Instalado na Faculdade de Ciências e Tecnologias em Saúde (FCTS), o novo laboratório permitirá a realização de pesquisas e tratamentos com uma técnica não invasiva que estimula áreas específicas do cérebro sem necessidade de cirurgia ou uso de medicamentos. O investimento representa um avanço para a saúde pública, a pesquisa científica e a formação de profissionais da área da saúde.
Tecnologia inédita amplia tratamento de doenças neurológicas
A Estimulação Magnética Transcraniana (TMS) utiliza campos magnéticos de alta precisão para estimular regiões específicas do cérebro, permitindo que médicos e pesquisadores avaliem o funcionamento cerebral e tratem doenças neurológicas e psiquiátricas com eficácia comprovada.
A tecnologia poderá beneficiar pacientes com depressão resistente aos tratamentos convencionais, ansiedade crônica, Parkinson, sequelas de acidente vascular cerebral (AVC), dores neuropáticas e outras condições que comprometem a qualidade de vida de milhares de pessoas.
Além do atendimento clínico, os equipamentos serão utilizados em pesquisas sobre reabilitação funcional, controle motor e plasticidade cerebral, ampliando a capacidade científica da Universidade de Brasília.
Investimento em ciência e inovação
Para a senadora Leila do Vôlei, investir em pesquisa significa ampliar as possibilidades de tratamento para doenças que ainda representam grandes desafios para a medicina.
“Quando a gente destina recursos para a ciência, está investindo diretamente na qualidade de vida das pessoas. Essa tecnologia abre novas possibilidades para tratar doenças que atingem milhares de famílias e que ainda representam enormes desafios para a medicina. Esse é o tipo de entrega que transforma realidades e aproxima a pesquisa da vida das pessoas”, afirmou.
A reitora da Universidade de Brasília, Rozana Naves, destacou que o novo laboratório demonstra a importância da parceria entre universidade e poder público.
“Esta conquista mostra o quanto a parceria entre a ciência, a Universidade e o poder público pode gerar resultados concretos para a sociedade.
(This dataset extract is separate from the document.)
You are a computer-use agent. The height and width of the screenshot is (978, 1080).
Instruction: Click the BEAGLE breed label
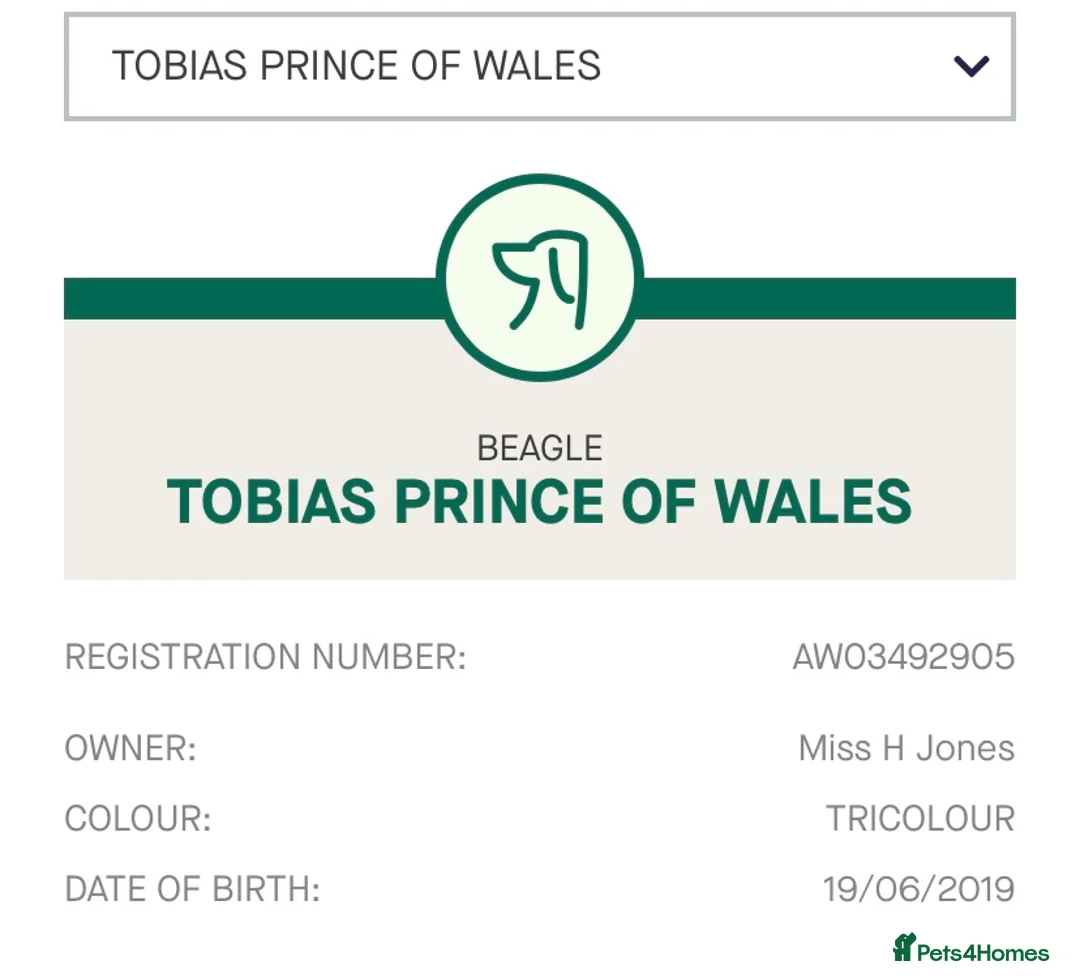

A chegada desses equipamentos à FCTS fortalece a nossa atuação em saúde, inovação e formação de profissionais qualificados”, ressaltou.
Novo laboratório fortalece a formação de profissionais da saúde
Além dos benefícios para os pacientes, o laboratório representa um salto na formação acadêmica. Estudantes de Fisioterapia, Terapia Ocupacional, Fonoaudiologia, Farmácia, Enfermagem e Medicina terão acesso a uma estrutura inédita no Centro-Oeste.
O novo espaço também amplia a capacidade de produção científica da UnB e fortalece parcerias com universidades e centros de pesquisa de excelência no Canadá, Estados Unidos e Europa, criando oportunidades para intercâmbio de pesquisadores e desenvolvimento de novas tecnologias.
Legado para a pesquisa e a saúde pública
Para o coordenador do Núcleo de Excelência em Pesquisa em Reabilitação e Desempenho Funcional Humano, professor João Luiz Quagliotti Durigan, a chegada dos equipamentos representa um marco para a pesquisa em saúde no Distrito Federal.
“Estamos criando um legado científico e tecnológico para o DF. A capacidade de pesquisa e assistência em saúde vai se multiplicar a partir desse investimento”, destacou.
Com a implantação da Estimulação Magnética Transcraniana na Universidade de Brasília, o Distrito Federal passa a contar com uma tecnologia de ponta para diagnóstico, pesquisa e tratamento de doenças neurológicas, aproximando a população de terapias que antes estavam disponíveis apenas em centros internacionais de referência.